When is the last time New England had this many tantalizing young players on the roster? You’ve gotta go back to 2010, when players such as Devin McCourty, Rob Gronkowski, Aaron Hernandez, Brandon Spikes, Julian Edelman, Patrick Chung, Sebastian Vollmer and Jerod Mayo were all within their first three years in the league.
Obviously, not all of those players worked out and played a role in winning three of the last five Super Bowls. But this young core could someday rival that haul of talent as it meshes with some holdovers still in Foxboro, not to mention a guy named Brady who’s been around twice as long as that.

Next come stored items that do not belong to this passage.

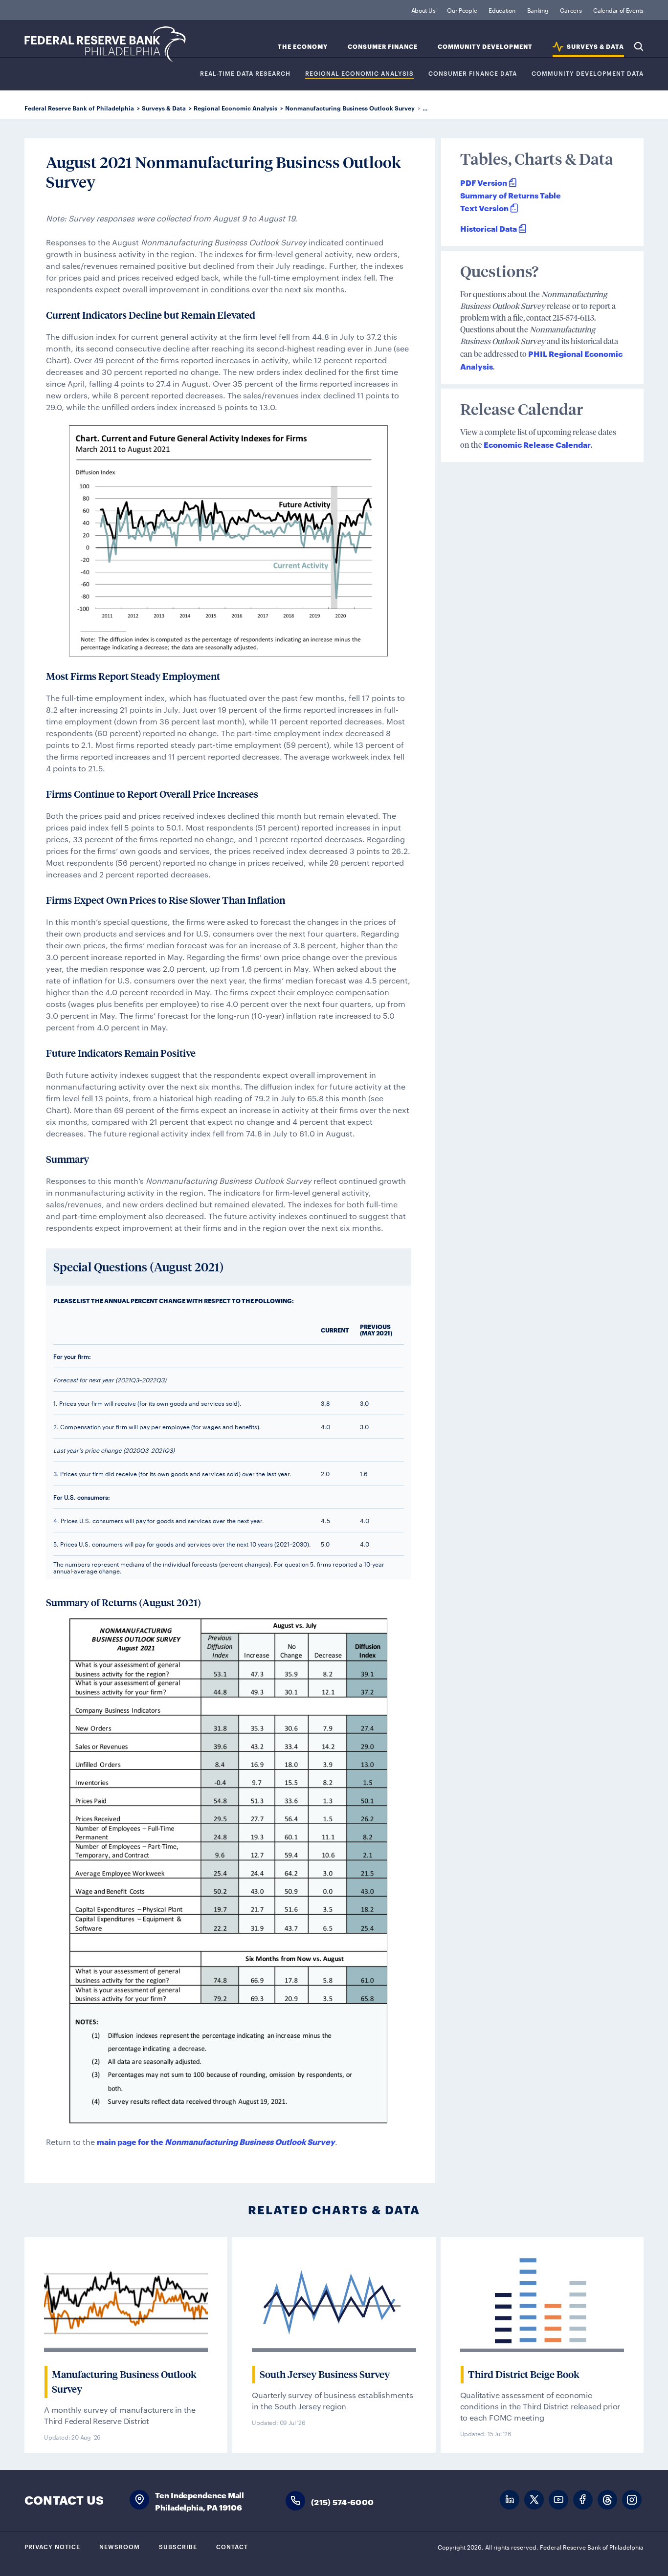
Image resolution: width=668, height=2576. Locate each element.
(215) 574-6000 (342, 2501)
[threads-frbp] (607, 2500)
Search (638, 46)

Why they won’t: While the team is getting said youth infusion, the team is also too old at various spots on the roster
Devin McCourty, Edelman and Chung will all still be playing prominent roles in 2019 – which is still a very good thing. But they’re all on the wrong side of 30, not to mention the quarterback, who’s on the wrong side of 40. Eventually, they’ll enter the decline phases of their careers…right?

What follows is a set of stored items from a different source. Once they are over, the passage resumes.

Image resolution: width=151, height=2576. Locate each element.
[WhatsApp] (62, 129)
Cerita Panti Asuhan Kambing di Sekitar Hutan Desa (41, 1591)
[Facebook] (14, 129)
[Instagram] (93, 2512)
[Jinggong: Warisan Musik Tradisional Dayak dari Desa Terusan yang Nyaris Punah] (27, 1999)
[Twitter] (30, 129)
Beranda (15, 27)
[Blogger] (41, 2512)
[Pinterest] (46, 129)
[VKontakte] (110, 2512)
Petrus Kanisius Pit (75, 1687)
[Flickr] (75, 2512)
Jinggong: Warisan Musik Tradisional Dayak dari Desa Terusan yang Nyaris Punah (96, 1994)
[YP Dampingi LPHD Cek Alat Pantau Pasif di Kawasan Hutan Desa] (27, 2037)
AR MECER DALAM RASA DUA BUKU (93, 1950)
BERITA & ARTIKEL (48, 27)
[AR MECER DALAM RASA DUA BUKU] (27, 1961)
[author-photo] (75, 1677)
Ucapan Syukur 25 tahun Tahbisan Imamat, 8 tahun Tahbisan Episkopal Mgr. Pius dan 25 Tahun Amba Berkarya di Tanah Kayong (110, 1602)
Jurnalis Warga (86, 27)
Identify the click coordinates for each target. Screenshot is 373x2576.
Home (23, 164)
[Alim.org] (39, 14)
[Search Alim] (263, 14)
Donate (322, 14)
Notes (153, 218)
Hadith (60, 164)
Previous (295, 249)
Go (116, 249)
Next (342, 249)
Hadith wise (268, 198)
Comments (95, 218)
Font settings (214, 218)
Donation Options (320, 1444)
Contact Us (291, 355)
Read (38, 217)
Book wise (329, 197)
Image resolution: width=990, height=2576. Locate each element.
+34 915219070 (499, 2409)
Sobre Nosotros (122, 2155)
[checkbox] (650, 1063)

Jason McCourty, Michael Bennett, Antonio Brown, Demaryius Thomas, Matthew Slater and Marcus Cannon are all over 30 as well, while Dont’a Hightower is 29. That’s a lot of crucial players on the Back 9 of their careers rather than the Front 9.
The Patriots were the oldest team ever to win a Super Bowl last season, and are once again the oldest team in the NFL in terms of average age this season with an average age of 27.

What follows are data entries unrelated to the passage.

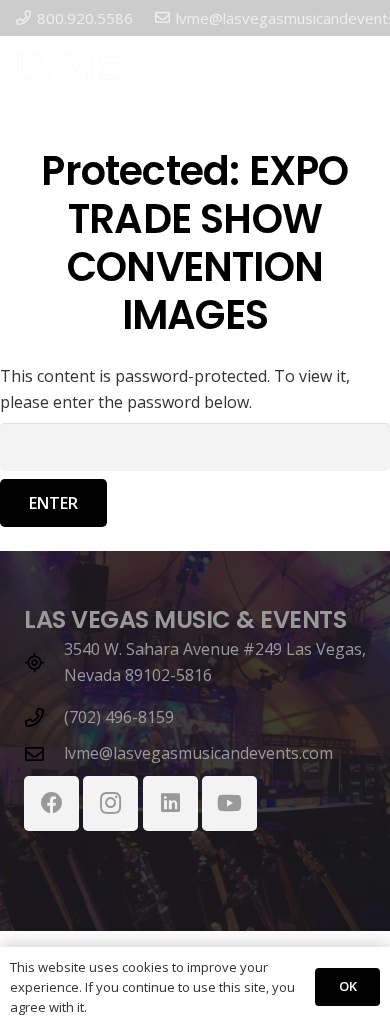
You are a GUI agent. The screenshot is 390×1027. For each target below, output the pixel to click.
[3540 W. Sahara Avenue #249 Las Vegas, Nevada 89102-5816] (44, 662)
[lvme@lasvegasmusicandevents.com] (44, 753)
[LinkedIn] (170, 803)
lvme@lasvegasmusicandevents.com (198, 753)
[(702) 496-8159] (44, 717)
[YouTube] (229, 803)
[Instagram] (110, 803)
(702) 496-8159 (119, 717)
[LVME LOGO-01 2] (67, 66)
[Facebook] (51, 803)
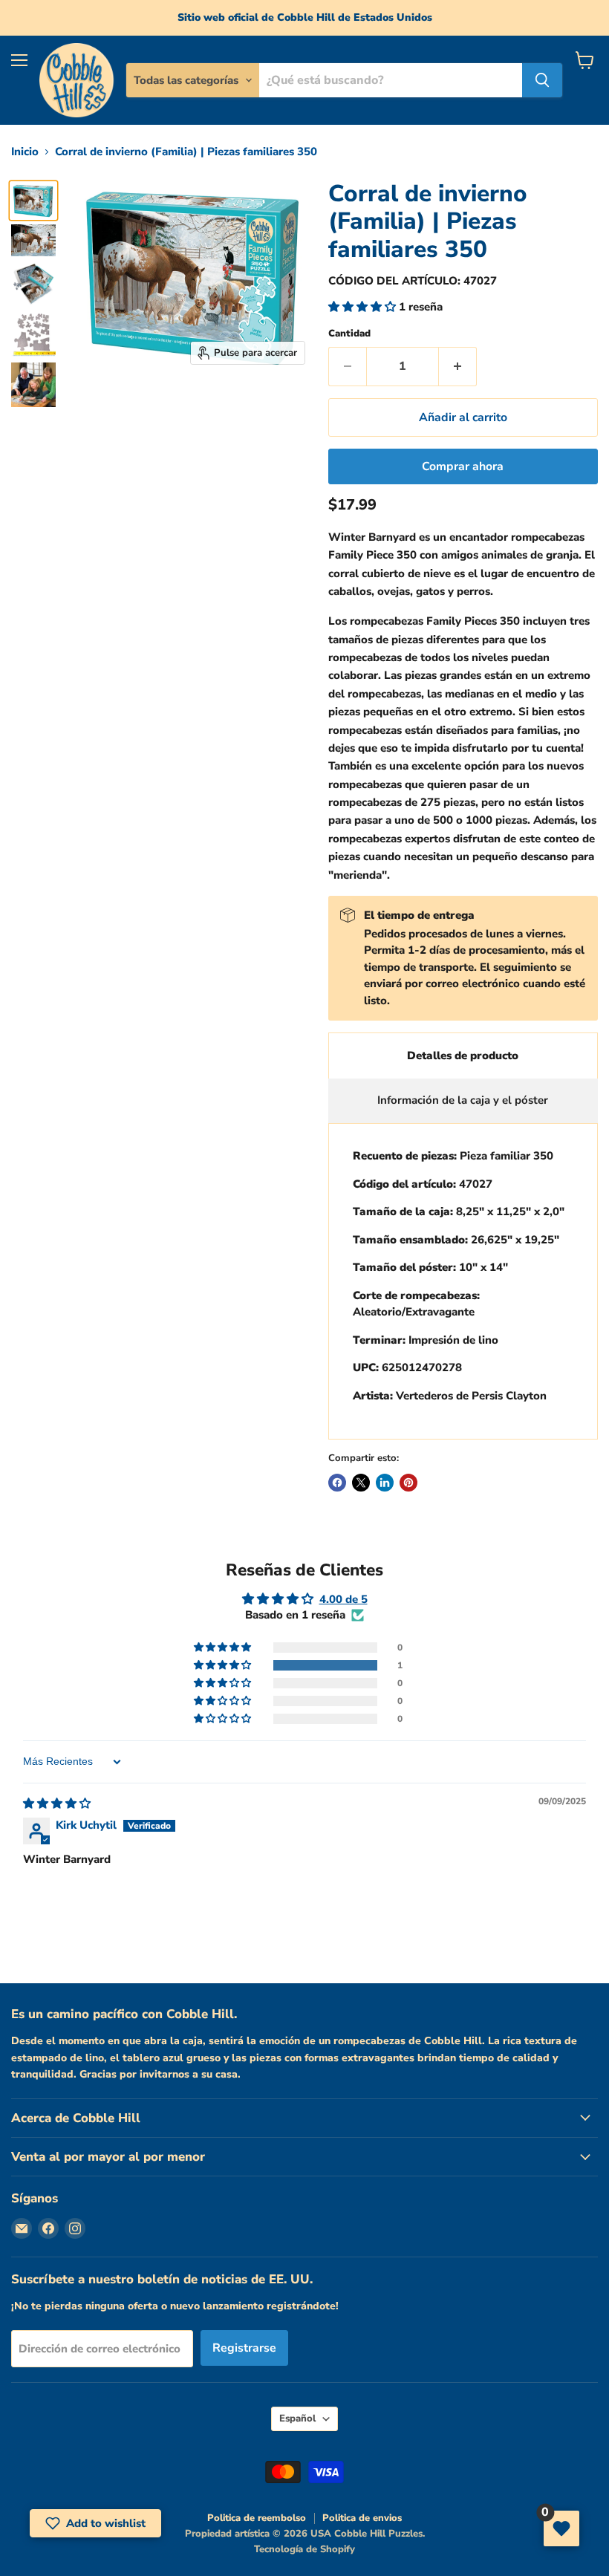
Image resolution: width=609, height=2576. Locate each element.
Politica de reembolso (256, 2518)
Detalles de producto (462, 1055)
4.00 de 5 (343, 1599)
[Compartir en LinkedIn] (385, 1483)
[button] (363, 306)
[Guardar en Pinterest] (408, 1483)
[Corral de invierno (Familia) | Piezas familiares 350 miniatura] (33, 200)
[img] (57, 1803)
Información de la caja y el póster (462, 1100)
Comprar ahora (463, 466)
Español (297, 2418)
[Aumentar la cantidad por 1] (458, 366)
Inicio (25, 152)
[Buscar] (542, 80)
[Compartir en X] (361, 1483)
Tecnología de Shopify (304, 2549)
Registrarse (244, 2348)
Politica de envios (362, 2518)
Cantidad (349, 333)
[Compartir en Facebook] (337, 1483)
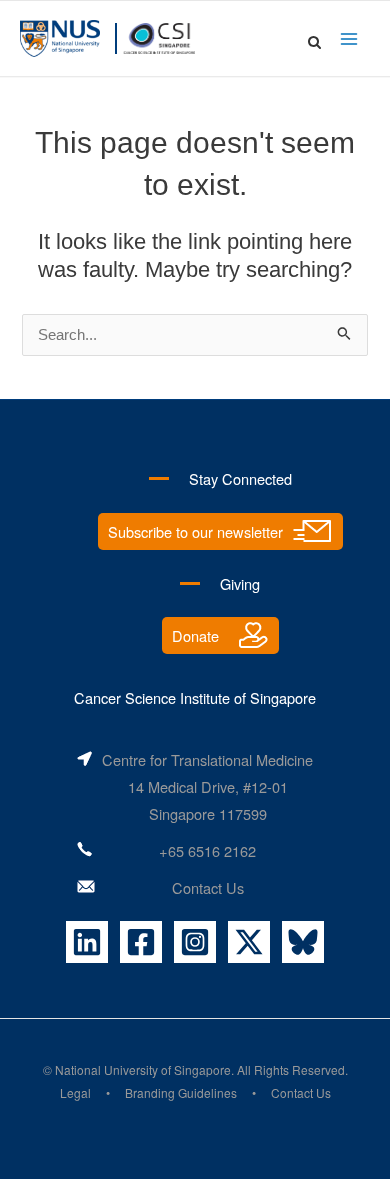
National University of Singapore (143, 1069)
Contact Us (208, 887)
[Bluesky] (303, 942)
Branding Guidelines (181, 1092)
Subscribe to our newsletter (195, 531)
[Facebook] (141, 942)
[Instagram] (195, 942)
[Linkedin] (87, 942)
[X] (249, 942)
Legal (75, 1092)
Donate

Why they will: The rest of the AFC is, more or less, a joke
The only quarterback to represent the AFC in the Super Bowl other than Tom Brady since 2013 is Peyton Manning, who in case you haven’t noticed, has been retired for four years.
The AFC East gets ripped to shreds by pundits, rightfully so, but the rest of the conference is just as culpable for New England’s reign. Pseudo contenders such as the Texans or Colts haven’t beaten the Patriots since 2009 – Manning was still playing for Indy at that point – and while the Steelers did beat New England last fall, the only time they’ve won at Foxboro this century is when Matt Cassel was under center in 2008.
The Patriots were 6-0 vs. Andrew Luck, who just retired. Phil Rivers, who’s been the starting quarterback for the San Diego Chargers since 2006, is 0-8 vs. Brady.
The last time an AFC East team came to town and beat the Patriots in the regular season, with Brady at quarterback, in a non-Week 17 game in which New England had already clinched the division, was on Nov. 12, 2006. Gillette Stadium still had grass when Doug Gabriel lost a fumble against the Jets.
You want to talk about the Chiefs, you can talk about the Chiefs. If Dee Ford didn’t line up off-sides, we just might be talking about the coronation of Patrick Mahomes as the new face of the NFL right now. The fact remains that New England is 2-0 vs. Mahomes in his young career, though to be fair, neither loss was necessarily the fault of the quarterback.
You get the idea. It’s a fool’s errand to pick someone other than the Patriots until someone actually beats them.
Why they won’t: Repeating is, in fact, hard to do
Anything can happen in the NFL’s one-and-done postseason format. Were the New York Giants a better team than the Patriots in Super Bowls XLII or XLVI? Of course not. But on those given days, Tom Coughlin came up with a game plan that bested Bill Belichick.
All it takes is one other team getting hot at the right time to throw New England’s path off its axis. Remember when Joe Flacco turned part Brady, part Joe Montana, part Peyton Manning in the 2012 postseason?
Again, no team has repeated as Super Bowl champions since the Patriots themselves in Super Bowls XXXVIII and XXXIX. Only two teams have even gotten back to the Super Bowl the year after winning it since then (including the 2017 rendition of the Patriots, for what it’s worth, who of course got back again in 2018 and won it all).